It was all going so well. I had my BYOD Devcontainers working perfectly. I could spin up a new environment in seconds and start coding. I was happy. The class seemed to be happy. Everything was good.

Then I got messages from students on the EDstem forum. They were having trouble with the Devcontainers. They had cloned the repository, opened it in VS Code, and clicked the “Reopen in Container” button. The devcontainer started to build, but then it failed. The error message was not helpful. I was flying to Adelaide at the time, so I couldn’t really help them. I asked them to try again, but they still had problems.

The Problem Uncovered

I knew I had not changed any code because the students were working on the assignment, so I knew the fault was external. Somehow the cpu branch was having trouble finding a compatible spacy version. Spacy is a natural language tokeniser. I had not changed the code, so the problem must have been with the dependency settings of some of the packages. It appeared that pip was now having difficulty finding a compatible version of spacy.

When this happens in pip, it activates pip’s dependency resolver. This is a new feature in pip 20.3. It is supposed to be better at finding compatible versions of packages — but it was failing. What was happening was that pip decided to to build every version of spacy from source with version < 4.0 to find the most compatible candidate.

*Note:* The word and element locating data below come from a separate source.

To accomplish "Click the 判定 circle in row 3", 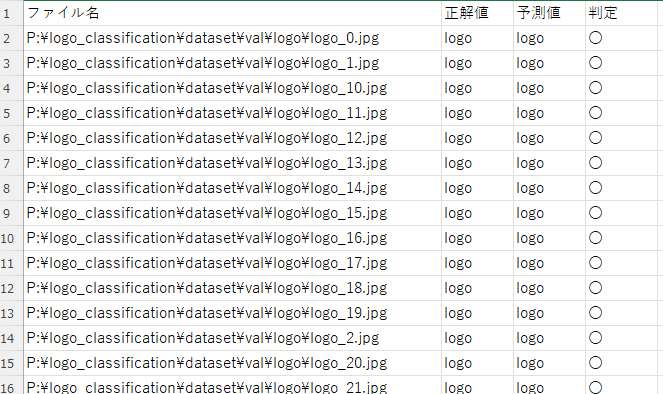I will click(595, 63).
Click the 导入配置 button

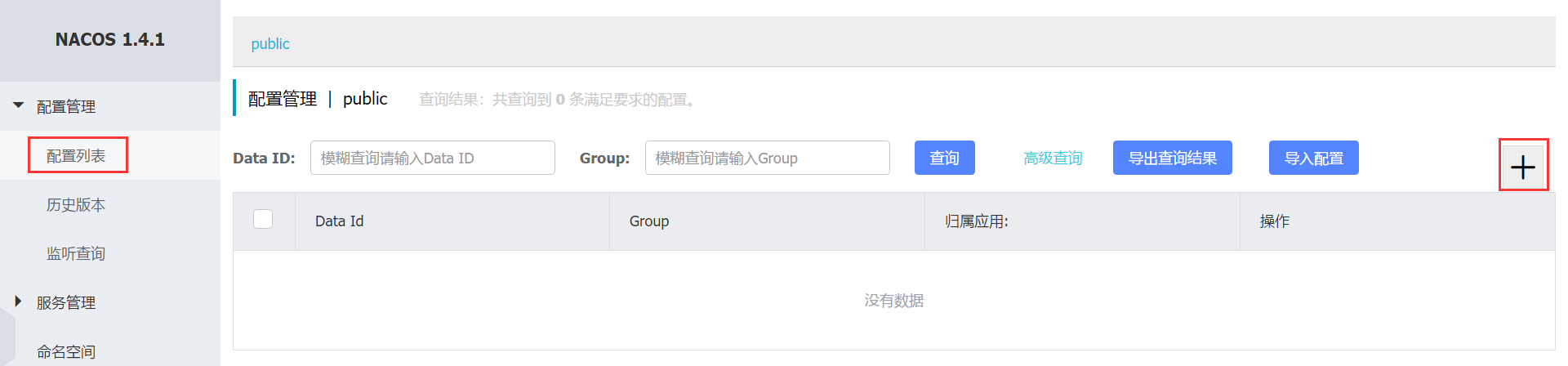point(1314,158)
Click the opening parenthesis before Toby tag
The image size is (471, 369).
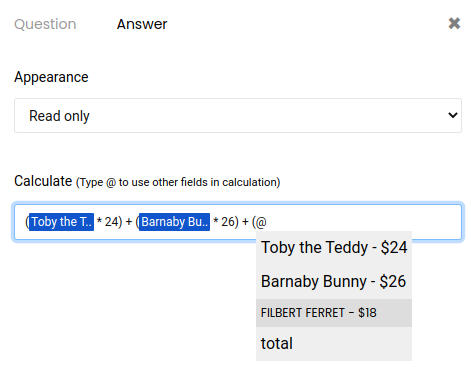pyautogui.click(x=27, y=222)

So starting at version ‘3.7.4’, each version was compiled until we reach 3.06 which does not compile. It seems everyone knows it doesn’t compile and this version should have been yanked or withdrawn. But it wasn’t.

'3.7.4', '3.7.3', '3.7.2', '3.7.1', '3.7.0', '3.6.1,3.7.0.dev0', 
'3.6.0', '3.6.0.dev1', '3.6.0.dev0', '3.5.4', '3.5.3', '3.5.2',
'3.5.1', '3.5.0', '3.4.4', '3.4.3', '3.4.2', '3.4.0,3.4.1',
'3.3.3', '3.3.2', '3.3.1', '3.3.0', '3.3.0.dev0', '3.2.6', '3.2.5',
'3.2.4', '3.2.3', '3.2.2', '3.2.1', '3.2.0', '3.1.7', '3.1.6',
'3.1.5', '3.1.4', '3.1.3', '3.1.2','3.1.1', '3.1.0', '3.0.9',
'3.0.8', '3.0.7', '3.0.6'

Instead, 3.0.6 was breaking my container build during the pip backtracking process. Effectively, the build simply decided to take a new road to the same build destination and hit a spacy landmine along the way. I had to find a way to fix this. I could not have my students waiting for a solution.

Pinning the build

Fortunately I had frozen a previous build with a consistent set of packages on dockerhub. So I ran pip freeze > requirements.txt in the cpufrozen branch and then committed this file to the cpu branch. This file would now specify the exact versions of every package. This is called pinning the build.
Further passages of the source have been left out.